India's inflation to inch higher?

April inflation may creep higher again after the slight decline in March on lower gasoline prices and could touch 5.0% year-on-year again. This is still below the upper limit of the Reserve Bank of India's inflation target (6%) and reflects a mix of seasonal food price increases partially offset by the lower retail gasoline prices in March, which may partially spill over onto the April data. There are no rate policy-relevant ramifications from this.

Australia's labor report out next week

The quarterly wage price index for the first quarter of 2024 could show a slight decline in sequential growth (0.8% quarter-on-quarter from 0.9% in the fourth quarter of 2023), as hinted at in the Reserve Bank of Australia's recent statement. This noted that wage growth had peaked. However, the annual rate of wage growth could still tick higher as the first quarter growth rate in 2023 was quite weak. We look for the annual growth rate to rise to 4.3% YoY from 4.2%. April labor data will also be published. This is volatile data and even the trend is hard to fathom. Any substantial deviation from the median forecast could be leaped upon by traders looking for direction after the latest “anything is possible” RBA statement. 

Japan's GDP report

This year's first quarter GDP should be the highlight of the week. It is expected to contract 0.2% QoQ seasonally adjusted mainly due to the production disruption in January and February as a result of the safety scandal. Monthly data showed a gradual normalisation from March, but overall the interruption is likely to distort not only production but also investment. Private consumption should improve on the back of better goods and services spending.

China's inflation and central bank meeting

The week ahead features many of the major data releases for China. First up is the CPI and PPI inflation data over the weekend. We’re expecting CPI inflation to trend a little higher to around 0.3% YoY, remaining in positive territory for the third consecutive month. Inflation is likely to remain low in the second quarter of 2024 before picking up more noticeably in the second half of the year. China’s credit data will be released as well, and here we are looking for a continued slowdown of aggregate financing and new RMB loans as loan demand remains tepid. M2 growth will likely remain little changed from last month’s 8.3% YoY. Finally, China’s major economic activity releases will be out next Friday, where industrial production, retail sales, and fixed asset investment are all expected to see a small increase in YoY growth in April. Markets will be watching the housing price data release closely, and given recent growing optimism, we could see a bottoming out of property prices in tier one and two cities. We expect that second quarter economic growth should remain above target, buoyed by a favorable base effect and policy rollout.

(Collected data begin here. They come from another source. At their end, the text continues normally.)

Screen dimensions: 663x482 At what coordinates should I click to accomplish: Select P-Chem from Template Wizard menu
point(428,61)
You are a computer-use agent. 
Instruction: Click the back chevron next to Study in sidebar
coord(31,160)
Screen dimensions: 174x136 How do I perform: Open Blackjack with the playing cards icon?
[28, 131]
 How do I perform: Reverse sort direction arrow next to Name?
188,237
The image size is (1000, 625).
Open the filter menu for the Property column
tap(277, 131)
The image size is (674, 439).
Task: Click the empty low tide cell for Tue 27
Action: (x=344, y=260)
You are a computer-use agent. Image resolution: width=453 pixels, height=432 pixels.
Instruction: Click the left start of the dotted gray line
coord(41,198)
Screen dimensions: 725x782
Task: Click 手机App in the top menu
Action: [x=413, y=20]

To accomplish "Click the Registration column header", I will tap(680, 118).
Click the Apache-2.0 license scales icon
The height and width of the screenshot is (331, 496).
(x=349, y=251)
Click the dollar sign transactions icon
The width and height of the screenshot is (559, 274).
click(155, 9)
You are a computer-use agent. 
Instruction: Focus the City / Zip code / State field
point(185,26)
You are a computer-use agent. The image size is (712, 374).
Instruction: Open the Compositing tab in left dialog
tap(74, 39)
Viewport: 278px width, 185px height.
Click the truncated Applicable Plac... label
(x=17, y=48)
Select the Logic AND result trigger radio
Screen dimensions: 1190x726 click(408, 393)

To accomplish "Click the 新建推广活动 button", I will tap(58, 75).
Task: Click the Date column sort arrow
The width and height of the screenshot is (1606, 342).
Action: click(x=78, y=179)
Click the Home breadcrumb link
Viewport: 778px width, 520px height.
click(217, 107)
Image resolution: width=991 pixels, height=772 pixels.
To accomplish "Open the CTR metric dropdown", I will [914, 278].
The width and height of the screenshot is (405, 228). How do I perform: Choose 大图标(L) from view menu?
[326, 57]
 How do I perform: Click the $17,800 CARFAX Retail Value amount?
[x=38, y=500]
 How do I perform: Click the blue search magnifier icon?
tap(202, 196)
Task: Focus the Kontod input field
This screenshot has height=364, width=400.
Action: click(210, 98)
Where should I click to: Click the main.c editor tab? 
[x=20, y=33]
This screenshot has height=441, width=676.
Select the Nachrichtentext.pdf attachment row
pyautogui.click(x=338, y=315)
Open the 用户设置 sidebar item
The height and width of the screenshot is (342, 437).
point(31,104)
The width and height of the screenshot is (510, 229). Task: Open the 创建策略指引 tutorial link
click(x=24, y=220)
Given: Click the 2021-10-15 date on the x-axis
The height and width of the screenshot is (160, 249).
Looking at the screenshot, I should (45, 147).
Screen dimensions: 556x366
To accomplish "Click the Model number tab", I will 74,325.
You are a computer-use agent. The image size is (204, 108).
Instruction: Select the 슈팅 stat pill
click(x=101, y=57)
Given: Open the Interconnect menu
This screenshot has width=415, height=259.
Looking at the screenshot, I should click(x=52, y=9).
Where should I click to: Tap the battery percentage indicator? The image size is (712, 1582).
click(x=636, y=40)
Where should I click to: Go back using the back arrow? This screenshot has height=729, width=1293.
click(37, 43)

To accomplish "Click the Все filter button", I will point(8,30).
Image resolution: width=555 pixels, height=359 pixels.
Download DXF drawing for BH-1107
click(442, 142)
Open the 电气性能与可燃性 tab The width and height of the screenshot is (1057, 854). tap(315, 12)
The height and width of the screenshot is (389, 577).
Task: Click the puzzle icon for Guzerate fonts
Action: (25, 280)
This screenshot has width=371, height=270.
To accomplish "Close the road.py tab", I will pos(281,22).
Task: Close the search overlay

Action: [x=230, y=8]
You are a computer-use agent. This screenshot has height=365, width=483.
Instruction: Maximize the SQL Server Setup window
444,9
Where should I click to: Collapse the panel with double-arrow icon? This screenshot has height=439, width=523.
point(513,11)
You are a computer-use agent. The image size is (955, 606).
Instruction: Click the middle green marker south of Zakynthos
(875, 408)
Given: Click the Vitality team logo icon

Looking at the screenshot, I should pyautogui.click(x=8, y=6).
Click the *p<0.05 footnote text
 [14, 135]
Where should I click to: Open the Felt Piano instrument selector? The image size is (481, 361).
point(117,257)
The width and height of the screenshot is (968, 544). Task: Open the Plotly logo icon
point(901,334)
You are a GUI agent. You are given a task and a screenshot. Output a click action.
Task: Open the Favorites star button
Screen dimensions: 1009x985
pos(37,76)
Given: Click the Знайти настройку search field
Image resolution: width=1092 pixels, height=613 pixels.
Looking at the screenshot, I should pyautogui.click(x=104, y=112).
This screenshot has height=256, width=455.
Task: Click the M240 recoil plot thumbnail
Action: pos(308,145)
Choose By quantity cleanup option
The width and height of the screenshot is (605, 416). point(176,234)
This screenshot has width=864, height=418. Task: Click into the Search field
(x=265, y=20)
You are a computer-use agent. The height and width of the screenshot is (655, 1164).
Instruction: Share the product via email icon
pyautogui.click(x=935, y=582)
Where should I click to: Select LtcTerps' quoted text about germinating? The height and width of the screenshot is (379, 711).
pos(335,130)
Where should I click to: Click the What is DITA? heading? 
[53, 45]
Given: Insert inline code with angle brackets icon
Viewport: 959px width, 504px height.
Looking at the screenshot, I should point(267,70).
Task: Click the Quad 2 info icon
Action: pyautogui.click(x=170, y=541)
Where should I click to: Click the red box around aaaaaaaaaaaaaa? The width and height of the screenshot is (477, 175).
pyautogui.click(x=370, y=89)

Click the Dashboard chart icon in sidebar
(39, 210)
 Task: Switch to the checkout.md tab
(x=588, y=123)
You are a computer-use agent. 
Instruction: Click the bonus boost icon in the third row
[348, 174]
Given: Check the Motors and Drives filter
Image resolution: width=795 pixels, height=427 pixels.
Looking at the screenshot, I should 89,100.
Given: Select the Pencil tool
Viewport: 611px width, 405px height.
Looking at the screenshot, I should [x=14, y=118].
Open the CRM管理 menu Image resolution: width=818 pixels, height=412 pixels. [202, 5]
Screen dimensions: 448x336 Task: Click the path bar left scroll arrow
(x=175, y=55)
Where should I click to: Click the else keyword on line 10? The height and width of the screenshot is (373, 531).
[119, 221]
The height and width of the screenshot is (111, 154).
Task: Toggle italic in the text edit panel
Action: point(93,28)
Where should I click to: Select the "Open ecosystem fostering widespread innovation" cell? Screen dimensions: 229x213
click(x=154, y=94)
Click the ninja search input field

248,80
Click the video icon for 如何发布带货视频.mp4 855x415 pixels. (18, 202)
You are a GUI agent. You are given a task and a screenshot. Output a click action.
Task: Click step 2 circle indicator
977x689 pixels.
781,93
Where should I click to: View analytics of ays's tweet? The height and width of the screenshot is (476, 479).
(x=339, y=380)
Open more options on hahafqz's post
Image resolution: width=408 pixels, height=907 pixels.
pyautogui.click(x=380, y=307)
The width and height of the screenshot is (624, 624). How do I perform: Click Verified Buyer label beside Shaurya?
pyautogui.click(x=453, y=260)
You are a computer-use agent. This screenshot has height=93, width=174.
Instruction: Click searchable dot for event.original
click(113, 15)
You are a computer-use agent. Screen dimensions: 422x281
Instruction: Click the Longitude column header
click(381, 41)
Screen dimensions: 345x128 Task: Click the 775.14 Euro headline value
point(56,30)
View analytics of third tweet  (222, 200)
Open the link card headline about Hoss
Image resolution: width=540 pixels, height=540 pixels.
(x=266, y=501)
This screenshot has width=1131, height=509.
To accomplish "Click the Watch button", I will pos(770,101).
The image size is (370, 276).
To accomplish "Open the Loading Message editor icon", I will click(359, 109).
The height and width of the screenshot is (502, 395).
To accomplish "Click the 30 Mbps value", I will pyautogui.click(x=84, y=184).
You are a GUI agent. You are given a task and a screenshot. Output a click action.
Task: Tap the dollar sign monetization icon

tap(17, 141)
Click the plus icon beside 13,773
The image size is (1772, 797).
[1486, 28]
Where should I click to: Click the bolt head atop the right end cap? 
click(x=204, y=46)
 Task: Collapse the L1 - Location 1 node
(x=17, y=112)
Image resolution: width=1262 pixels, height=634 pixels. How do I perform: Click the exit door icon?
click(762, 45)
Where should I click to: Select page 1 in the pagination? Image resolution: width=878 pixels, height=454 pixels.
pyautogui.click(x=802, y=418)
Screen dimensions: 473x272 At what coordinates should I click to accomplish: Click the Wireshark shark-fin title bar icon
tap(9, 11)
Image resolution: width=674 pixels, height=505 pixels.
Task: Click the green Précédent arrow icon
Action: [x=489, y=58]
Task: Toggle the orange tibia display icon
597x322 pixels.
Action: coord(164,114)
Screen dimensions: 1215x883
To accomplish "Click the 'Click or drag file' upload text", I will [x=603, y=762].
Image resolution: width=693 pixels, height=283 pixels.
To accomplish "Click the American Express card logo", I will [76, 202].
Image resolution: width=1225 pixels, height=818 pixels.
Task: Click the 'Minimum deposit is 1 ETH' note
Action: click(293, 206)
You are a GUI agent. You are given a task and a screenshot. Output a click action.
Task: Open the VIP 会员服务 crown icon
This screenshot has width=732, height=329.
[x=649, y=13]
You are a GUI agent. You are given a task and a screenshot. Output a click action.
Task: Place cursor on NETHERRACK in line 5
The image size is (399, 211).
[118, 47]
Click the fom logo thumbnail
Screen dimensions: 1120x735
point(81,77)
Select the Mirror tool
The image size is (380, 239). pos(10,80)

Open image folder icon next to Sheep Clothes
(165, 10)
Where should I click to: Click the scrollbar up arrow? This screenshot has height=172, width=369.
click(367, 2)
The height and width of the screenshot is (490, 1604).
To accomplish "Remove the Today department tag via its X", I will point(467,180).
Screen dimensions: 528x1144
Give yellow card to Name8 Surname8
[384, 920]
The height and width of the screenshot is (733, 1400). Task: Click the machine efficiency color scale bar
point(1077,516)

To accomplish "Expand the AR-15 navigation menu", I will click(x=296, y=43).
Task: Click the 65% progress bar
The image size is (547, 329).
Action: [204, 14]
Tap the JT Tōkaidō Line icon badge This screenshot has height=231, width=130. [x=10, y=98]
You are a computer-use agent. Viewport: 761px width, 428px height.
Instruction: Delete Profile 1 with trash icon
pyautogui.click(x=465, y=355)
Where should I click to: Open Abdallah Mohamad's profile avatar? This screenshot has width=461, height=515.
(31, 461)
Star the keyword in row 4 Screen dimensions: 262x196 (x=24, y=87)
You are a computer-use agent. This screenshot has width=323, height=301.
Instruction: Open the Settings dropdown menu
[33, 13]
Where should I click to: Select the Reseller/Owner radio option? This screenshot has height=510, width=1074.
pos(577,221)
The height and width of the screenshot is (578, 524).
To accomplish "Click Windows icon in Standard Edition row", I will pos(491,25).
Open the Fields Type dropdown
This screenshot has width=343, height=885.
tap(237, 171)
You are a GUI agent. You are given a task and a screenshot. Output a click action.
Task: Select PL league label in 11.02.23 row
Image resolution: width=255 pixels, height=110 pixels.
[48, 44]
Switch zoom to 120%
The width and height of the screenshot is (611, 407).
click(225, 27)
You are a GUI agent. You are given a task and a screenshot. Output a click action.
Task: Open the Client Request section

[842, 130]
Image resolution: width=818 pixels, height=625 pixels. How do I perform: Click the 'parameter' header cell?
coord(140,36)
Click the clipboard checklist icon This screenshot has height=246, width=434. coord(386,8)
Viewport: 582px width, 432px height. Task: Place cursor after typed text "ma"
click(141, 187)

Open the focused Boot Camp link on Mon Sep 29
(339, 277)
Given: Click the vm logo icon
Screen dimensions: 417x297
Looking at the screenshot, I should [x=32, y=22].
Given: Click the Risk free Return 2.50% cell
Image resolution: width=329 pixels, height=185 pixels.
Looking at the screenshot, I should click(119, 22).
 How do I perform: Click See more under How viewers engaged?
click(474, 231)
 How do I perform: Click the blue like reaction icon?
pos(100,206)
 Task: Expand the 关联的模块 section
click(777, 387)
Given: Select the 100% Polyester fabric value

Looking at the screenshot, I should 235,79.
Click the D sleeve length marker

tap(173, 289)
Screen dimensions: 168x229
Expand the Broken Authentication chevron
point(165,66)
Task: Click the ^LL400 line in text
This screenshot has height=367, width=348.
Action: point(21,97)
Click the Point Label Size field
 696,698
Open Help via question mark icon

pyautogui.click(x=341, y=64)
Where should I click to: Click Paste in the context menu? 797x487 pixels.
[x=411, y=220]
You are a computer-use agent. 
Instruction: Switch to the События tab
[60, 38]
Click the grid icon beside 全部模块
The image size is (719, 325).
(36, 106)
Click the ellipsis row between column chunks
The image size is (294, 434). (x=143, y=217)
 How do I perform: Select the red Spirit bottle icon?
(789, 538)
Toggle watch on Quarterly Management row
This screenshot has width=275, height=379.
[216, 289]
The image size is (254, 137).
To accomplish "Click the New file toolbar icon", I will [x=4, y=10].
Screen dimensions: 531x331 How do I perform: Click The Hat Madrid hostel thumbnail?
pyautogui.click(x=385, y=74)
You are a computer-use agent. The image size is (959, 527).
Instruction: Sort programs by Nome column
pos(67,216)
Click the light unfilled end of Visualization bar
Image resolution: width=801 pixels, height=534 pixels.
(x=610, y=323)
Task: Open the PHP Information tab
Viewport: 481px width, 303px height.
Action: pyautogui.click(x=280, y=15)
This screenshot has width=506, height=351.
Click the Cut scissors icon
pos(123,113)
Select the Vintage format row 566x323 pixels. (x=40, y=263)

In terms of monetary policy, the People’s Bank of China’s medium-term lending facility rate decision is also due next Wednesday. We are looking for no change in the rate this month. The Politburo meeting at the end of April signaled that interest rate cuts are on the table – but a reserve requirement ratio might still be the preferred first option, despite its diminishing effectiveness in stimulating the economy. This is because it would not worsen the interest rate differential between China and its global peers, and would therefore avoid adding to RMB depreciation pressure. A surprise cut could signal weaker-than-expected April data.

Philippine central bank likely to hold rates

Bangko Sentral ng Pilipinas (BSP) meets next week to discuss policy. We expect the central bank to stand pat again and keep rates at 6.5% after April inflation came in slower-than-expected but growth numbers disappointed.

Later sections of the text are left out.